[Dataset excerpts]
================

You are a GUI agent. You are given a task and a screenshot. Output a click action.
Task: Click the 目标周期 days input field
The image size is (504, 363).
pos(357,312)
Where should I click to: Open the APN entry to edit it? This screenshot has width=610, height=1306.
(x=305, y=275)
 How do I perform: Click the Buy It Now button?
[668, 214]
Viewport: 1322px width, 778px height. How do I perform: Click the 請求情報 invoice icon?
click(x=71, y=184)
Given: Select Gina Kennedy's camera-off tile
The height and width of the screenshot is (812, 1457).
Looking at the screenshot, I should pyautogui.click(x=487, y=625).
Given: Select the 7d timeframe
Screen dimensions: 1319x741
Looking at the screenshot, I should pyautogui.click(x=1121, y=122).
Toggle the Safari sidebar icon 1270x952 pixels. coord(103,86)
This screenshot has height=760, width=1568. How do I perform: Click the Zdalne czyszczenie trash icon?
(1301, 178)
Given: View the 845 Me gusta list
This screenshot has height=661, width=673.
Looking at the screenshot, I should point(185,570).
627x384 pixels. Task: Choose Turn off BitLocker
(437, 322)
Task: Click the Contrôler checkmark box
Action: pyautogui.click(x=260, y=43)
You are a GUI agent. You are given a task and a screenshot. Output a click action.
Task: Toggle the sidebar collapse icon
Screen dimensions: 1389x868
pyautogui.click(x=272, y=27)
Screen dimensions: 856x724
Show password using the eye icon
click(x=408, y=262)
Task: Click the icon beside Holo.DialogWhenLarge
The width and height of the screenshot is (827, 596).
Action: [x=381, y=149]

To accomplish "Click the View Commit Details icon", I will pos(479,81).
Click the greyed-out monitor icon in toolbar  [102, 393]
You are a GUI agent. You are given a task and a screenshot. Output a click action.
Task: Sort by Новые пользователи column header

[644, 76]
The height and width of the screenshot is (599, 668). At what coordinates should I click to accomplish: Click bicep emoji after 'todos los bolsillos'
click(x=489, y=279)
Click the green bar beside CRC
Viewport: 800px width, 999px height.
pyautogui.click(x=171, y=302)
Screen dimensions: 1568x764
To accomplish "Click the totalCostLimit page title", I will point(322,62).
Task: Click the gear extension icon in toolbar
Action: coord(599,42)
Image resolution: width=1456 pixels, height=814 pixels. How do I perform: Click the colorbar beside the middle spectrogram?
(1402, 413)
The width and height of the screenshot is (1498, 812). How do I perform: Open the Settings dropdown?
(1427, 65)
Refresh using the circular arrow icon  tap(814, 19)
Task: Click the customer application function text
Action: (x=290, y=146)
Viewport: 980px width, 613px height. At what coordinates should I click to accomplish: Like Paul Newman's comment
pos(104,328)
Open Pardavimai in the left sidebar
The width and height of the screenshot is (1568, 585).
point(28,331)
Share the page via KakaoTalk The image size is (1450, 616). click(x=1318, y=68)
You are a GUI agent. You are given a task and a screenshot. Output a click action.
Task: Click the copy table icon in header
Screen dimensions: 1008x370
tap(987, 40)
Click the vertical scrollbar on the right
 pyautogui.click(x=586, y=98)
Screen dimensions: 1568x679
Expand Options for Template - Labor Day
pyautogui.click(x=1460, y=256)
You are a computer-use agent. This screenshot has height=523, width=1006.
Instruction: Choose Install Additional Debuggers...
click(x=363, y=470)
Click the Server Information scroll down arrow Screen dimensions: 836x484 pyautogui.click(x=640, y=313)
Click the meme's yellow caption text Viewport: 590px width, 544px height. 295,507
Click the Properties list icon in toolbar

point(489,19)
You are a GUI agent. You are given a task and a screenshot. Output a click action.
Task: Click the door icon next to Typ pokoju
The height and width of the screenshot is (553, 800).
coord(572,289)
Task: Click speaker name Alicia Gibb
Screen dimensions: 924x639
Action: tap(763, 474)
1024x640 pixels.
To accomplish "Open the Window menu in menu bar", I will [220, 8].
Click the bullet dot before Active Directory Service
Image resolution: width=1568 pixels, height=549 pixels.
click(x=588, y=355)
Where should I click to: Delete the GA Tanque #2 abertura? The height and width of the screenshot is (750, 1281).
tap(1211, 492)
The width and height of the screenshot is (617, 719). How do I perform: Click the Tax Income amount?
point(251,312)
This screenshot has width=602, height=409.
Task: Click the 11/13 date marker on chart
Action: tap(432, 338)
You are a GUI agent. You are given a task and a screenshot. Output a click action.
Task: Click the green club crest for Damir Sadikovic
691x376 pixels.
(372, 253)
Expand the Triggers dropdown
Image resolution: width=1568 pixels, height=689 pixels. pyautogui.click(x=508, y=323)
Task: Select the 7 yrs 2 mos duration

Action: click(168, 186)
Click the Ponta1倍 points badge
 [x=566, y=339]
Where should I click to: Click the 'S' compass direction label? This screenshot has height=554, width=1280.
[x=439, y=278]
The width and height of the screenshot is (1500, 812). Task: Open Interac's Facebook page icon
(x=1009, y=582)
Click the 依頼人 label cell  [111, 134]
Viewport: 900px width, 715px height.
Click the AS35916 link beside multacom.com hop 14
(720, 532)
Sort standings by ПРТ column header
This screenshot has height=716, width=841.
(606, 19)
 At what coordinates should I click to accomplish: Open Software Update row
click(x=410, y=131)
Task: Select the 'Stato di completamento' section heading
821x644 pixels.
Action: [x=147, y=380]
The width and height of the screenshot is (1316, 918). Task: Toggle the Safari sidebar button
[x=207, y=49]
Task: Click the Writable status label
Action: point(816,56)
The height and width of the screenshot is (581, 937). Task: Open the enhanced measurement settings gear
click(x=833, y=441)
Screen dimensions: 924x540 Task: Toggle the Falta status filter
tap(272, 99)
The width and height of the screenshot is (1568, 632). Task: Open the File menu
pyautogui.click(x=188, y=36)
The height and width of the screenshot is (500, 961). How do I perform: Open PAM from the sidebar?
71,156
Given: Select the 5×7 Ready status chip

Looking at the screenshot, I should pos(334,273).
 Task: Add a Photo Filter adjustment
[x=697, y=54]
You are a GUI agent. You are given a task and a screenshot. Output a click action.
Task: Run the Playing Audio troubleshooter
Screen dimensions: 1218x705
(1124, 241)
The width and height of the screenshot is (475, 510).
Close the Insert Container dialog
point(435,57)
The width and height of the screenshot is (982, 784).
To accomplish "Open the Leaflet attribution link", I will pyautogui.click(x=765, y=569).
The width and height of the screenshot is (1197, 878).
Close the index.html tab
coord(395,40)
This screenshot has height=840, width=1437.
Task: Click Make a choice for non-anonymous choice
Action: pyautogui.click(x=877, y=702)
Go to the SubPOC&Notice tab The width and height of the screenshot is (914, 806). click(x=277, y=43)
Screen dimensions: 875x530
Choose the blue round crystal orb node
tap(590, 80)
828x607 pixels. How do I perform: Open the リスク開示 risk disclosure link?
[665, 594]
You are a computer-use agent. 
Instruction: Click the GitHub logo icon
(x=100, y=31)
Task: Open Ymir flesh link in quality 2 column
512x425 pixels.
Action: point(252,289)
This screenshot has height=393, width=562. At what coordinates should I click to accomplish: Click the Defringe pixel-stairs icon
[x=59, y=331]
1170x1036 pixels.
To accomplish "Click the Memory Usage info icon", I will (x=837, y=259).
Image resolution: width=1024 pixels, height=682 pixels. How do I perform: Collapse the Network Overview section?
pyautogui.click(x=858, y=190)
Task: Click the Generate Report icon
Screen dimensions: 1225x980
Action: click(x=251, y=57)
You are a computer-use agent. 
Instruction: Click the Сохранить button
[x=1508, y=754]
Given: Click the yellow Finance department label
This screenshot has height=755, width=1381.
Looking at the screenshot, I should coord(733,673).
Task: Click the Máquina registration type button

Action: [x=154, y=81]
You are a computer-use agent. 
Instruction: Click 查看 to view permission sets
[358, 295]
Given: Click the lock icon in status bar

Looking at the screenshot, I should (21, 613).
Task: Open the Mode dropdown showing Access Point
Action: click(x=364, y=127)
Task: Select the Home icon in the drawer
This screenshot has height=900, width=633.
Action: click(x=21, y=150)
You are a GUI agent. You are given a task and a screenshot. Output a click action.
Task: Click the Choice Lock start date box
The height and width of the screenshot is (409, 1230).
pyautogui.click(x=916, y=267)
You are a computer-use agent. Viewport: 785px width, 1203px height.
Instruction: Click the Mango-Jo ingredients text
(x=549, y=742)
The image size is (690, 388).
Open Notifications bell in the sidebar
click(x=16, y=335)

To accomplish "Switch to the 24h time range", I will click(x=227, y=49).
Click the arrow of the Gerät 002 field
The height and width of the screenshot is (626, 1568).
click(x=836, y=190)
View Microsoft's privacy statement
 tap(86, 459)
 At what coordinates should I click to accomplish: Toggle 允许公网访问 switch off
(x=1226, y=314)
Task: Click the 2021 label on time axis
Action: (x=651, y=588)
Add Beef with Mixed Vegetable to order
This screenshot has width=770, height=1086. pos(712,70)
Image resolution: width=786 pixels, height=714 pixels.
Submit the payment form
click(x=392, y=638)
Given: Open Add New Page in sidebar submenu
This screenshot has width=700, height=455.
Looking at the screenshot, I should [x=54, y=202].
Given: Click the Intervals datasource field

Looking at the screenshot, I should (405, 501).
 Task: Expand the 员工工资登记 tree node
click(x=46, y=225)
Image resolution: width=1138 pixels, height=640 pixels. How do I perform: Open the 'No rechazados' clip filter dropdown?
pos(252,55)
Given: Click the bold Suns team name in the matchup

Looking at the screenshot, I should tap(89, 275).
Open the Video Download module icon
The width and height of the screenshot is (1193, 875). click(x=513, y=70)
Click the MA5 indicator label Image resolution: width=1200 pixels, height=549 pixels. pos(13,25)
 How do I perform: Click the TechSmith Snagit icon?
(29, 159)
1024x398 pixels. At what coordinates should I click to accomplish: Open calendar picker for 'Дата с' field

================

Task instructions:
The required output is every line above from the one with "Screen dimensions: 924x540" down to the one with "Given: Click the yellow", restated word for word, ends included.

Exercise result:
Screen dimensions: 924x540 Task: Toggle the Falta status filter
tap(272, 99)
The width and height of the screenshot is (1568, 632). Task: Open the File menu
pyautogui.click(x=188, y=36)
The height and width of the screenshot is (500, 961). How do I perform: Open PAM from the sidebar?
71,156
Given: Select the 5×7 Ready status chip

Looking at the screenshot, I should pos(334,273).
 Task: Add a Photo Filter adjustment
[x=697, y=54]
You are a GUI agent. You are given a task and a screenshot. Output a click action.
Task: Run the Playing Audio troubleshooter
Screen dimensions: 1218x705
(1124, 241)
The width and height of the screenshot is (475, 510).
Close the Insert Container dialog
point(435,57)
The width and height of the screenshot is (982, 784).
To accomplish "Open the Leaflet attribution link", I will pyautogui.click(x=765, y=569).
The width and height of the screenshot is (1197, 878).
Close the index.html tab
coord(395,40)
This screenshot has height=840, width=1437.
Task: Click Make a choice for non-anonymous choice
Action: pyautogui.click(x=877, y=702)
Go to the SubPOC&Notice tab The width and height of the screenshot is (914, 806). click(x=277, y=43)
Screen dimensions: 875x530
Choose the blue round crystal orb node
tap(590, 80)
828x607 pixels. How do I perform: Open the リスク開示 risk disclosure link?
[665, 594]
You are a computer-use agent. 
Instruction: Click the GitHub logo icon
(x=100, y=31)
Task: Open Ymir flesh link in quality 2 column
512x425 pixels.
Action: point(252,289)
This screenshot has height=393, width=562. At what coordinates should I click to accomplish: Click the Defringe pixel-stairs icon
[x=59, y=331]
1170x1036 pixels.
To accomplish "Click the Memory Usage info icon", I will (x=837, y=259).
Image resolution: width=1024 pixels, height=682 pixels. How do I perform: Collapse the Network Overview section?
pyautogui.click(x=858, y=190)
Task: Click the Generate Report icon
Screen dimensions: 1225x980
Action: click(x=251, y=57)
You are a computer-use agent. 
Instruction: Click the Сохранить button
[x=1508, y=754]
Given: Click the yellow Finance department label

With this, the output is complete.